I promise birding is real! The PDF is about *using pigeons to take surveillance photos.*

But beyond the text content, notice how all of the pages look very very different. **We can also categorize each page using vision!**

In [None]:
pdf.classify_pages(
    ['diagram', 'text', 'invoice', 'blank'],
    using='vision'
)

for page in pdf.pages:
    print(f"Page {page.number} is {page.category} - {page.category_confidence:0.3}")
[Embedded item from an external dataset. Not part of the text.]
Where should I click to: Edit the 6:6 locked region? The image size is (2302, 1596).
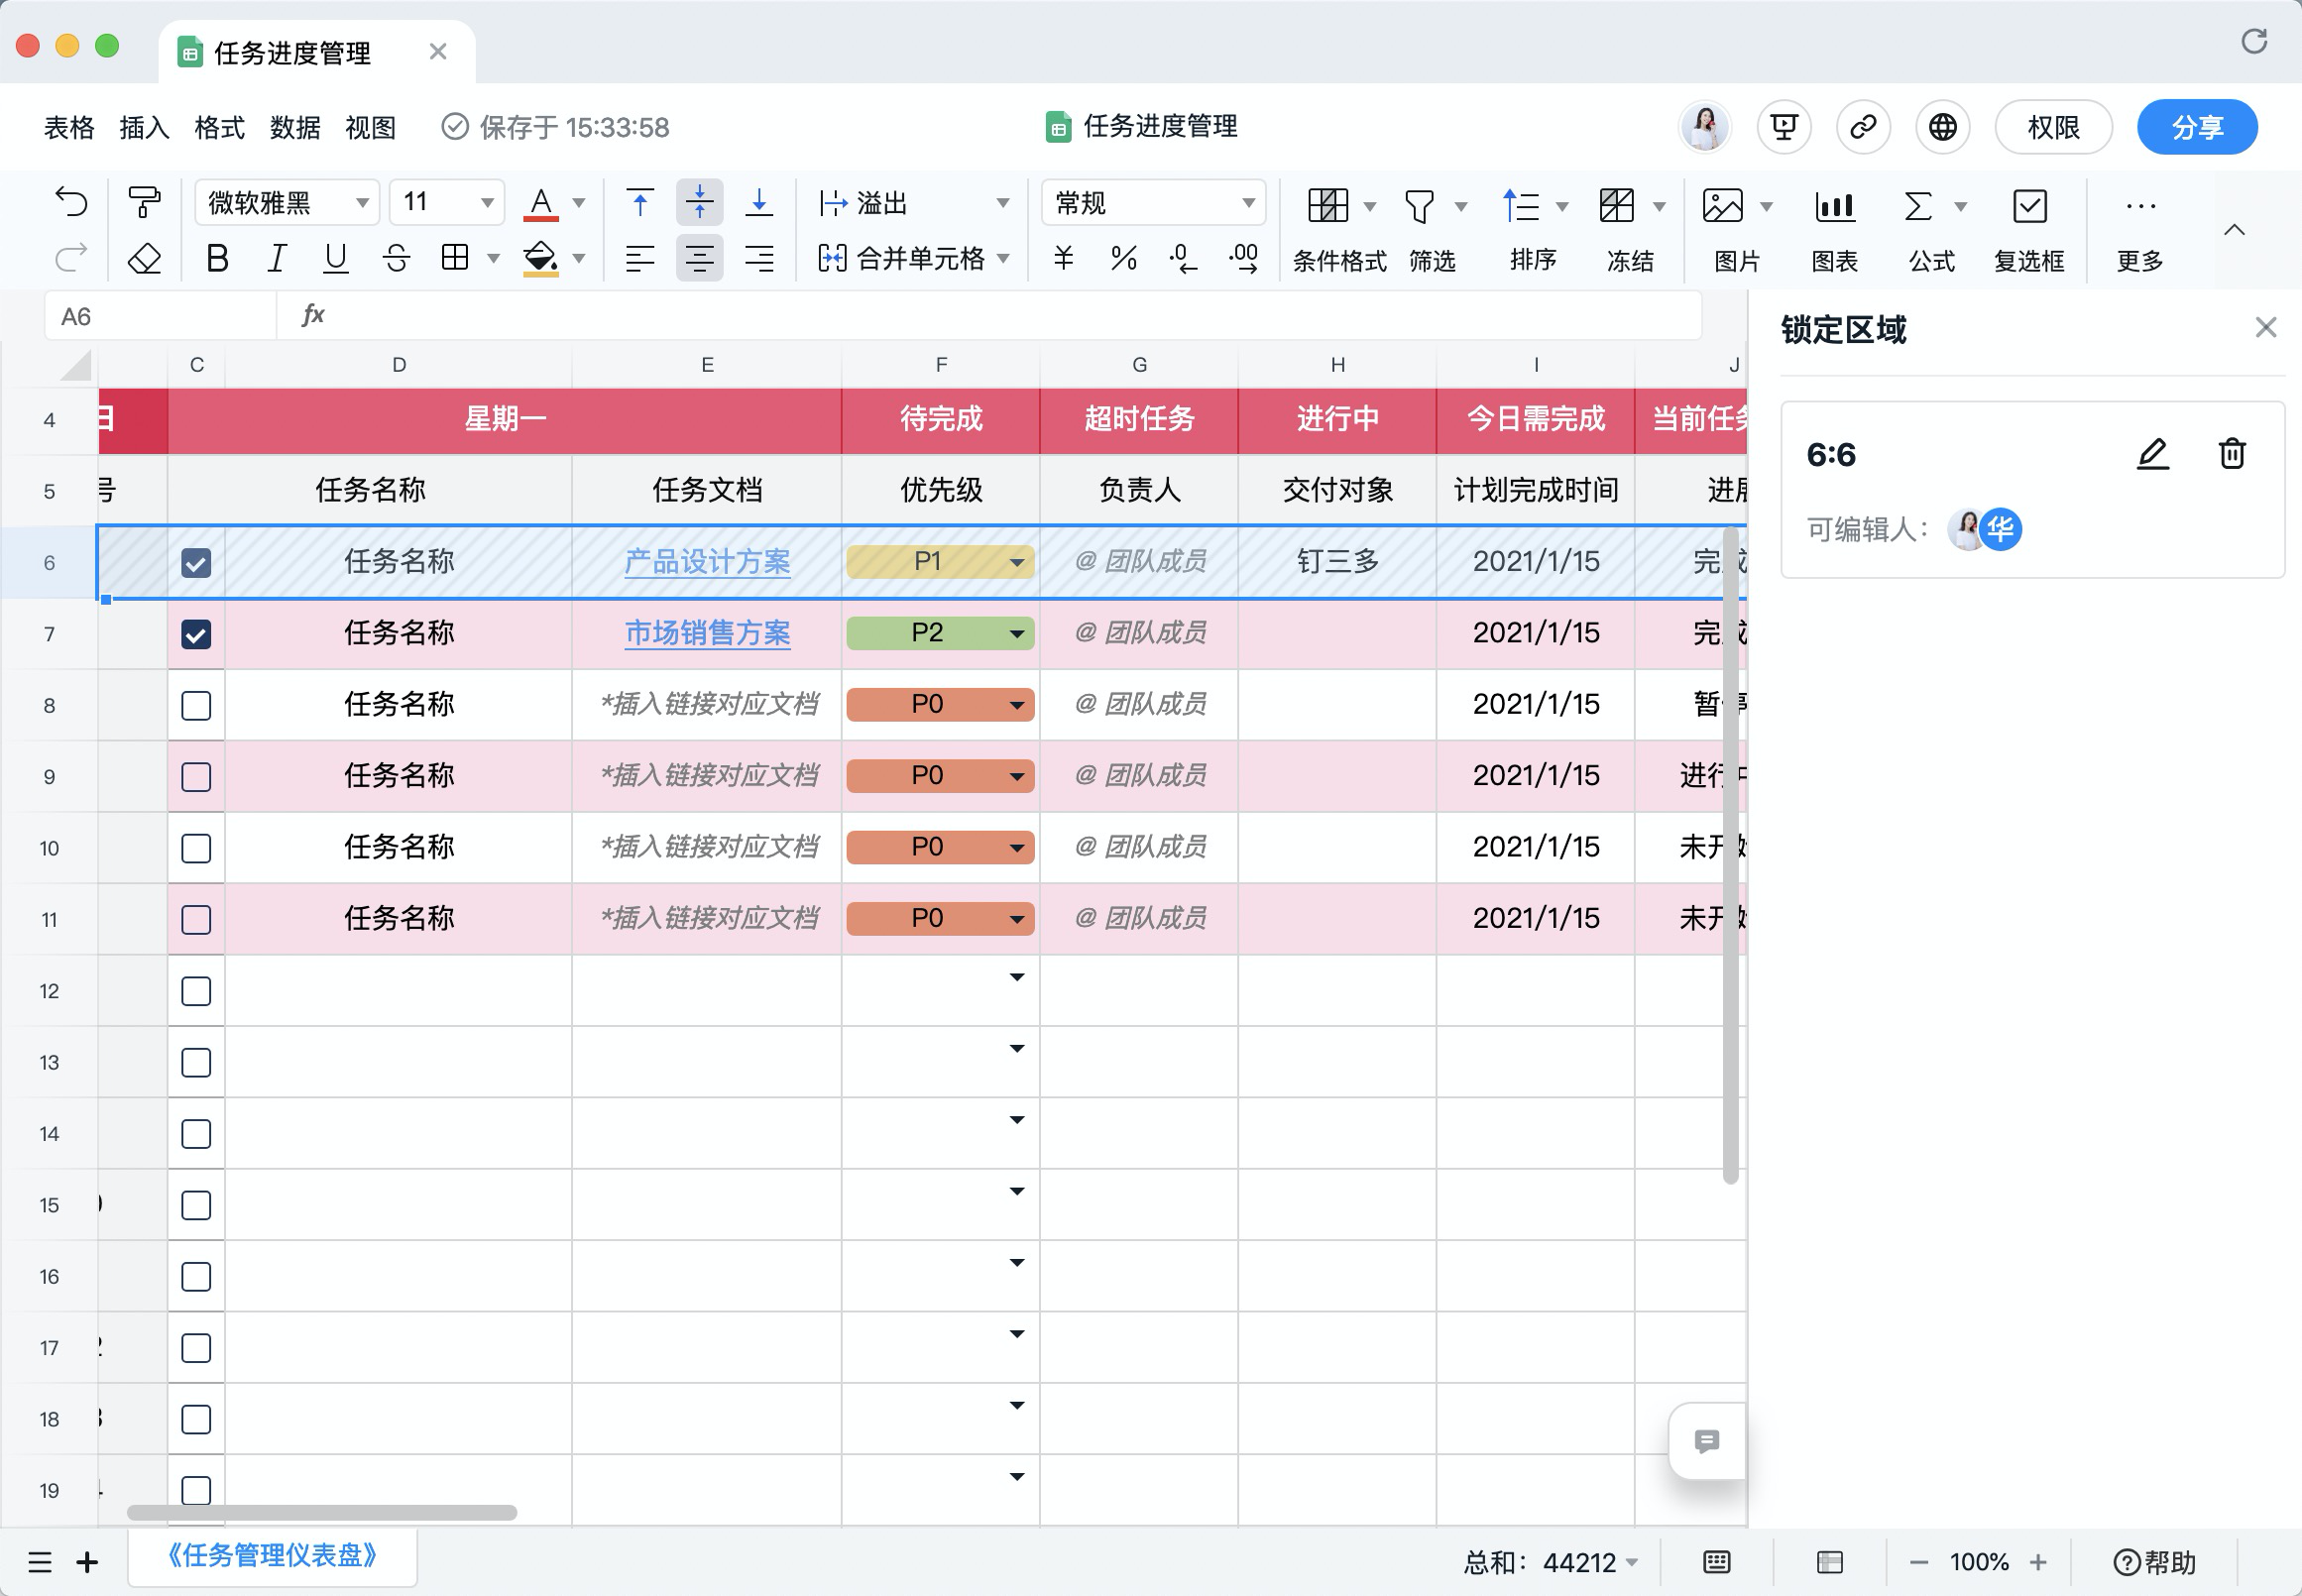(x=2152, y=454)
And if we just want to see the pages that are diagrams, we can `.filter` for them.

In [None]:
(
    pdf.pages
    .filter(lambda page: page.category == 'diagram')
    .show(show_category=True)
)


We can also put them into groups.

In [None]:
groups = pdf.pages.groupby(lambda page: page.category)
groups.info()

In [None]:
diagrams = groups.get('diagram')
diagrams.show()

And if that's all we're interested in? We can save a new PDF of just those pages!

In [None]:
(
    pdf.pages
    .filter(lambda page: page.category == 'diagram')
    .save_pdf("diagrams.pdf", original=True)
)